◆ YOUR INSTRUCTIONS: Rescale the listing from its first line through the line that contains "point(38,5)", reproducing every one of those lines, requests included. Multiply each coordinate in the answers by 0.75 and round to whole numbers with halves going up, leaving every other number unchanged.

-------- RECORD SET --------

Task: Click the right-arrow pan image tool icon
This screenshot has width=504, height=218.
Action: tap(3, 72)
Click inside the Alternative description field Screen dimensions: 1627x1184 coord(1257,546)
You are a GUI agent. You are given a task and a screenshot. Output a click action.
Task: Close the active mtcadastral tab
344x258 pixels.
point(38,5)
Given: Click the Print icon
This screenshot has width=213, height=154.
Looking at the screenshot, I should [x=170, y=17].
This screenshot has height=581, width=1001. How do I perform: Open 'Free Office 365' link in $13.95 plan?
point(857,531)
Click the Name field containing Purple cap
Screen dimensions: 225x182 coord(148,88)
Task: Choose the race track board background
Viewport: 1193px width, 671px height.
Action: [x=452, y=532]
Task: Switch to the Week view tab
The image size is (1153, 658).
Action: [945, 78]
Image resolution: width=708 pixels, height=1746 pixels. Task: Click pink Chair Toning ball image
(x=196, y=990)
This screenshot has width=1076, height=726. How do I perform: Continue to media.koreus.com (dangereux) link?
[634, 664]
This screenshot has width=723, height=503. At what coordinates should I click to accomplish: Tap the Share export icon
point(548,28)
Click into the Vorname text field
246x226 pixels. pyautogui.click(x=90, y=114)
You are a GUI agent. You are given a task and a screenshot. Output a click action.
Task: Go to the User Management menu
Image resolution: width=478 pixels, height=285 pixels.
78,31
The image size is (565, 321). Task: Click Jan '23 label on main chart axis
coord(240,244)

--------

◆ EXERCISE RESULT:
Task: Click the right-arrow pan image tool icon
This screenshot has width=504, height=218.
Action: tap(2, 54)
Click inside the Alternative description field Screen dimensions: 1627x1184 coord(943,410)
You are a GUI agent. You are given a task and a screenshot. Output a click action.
Task: Close the active mtcadastral tab
344x258 pixels.
point(29,4)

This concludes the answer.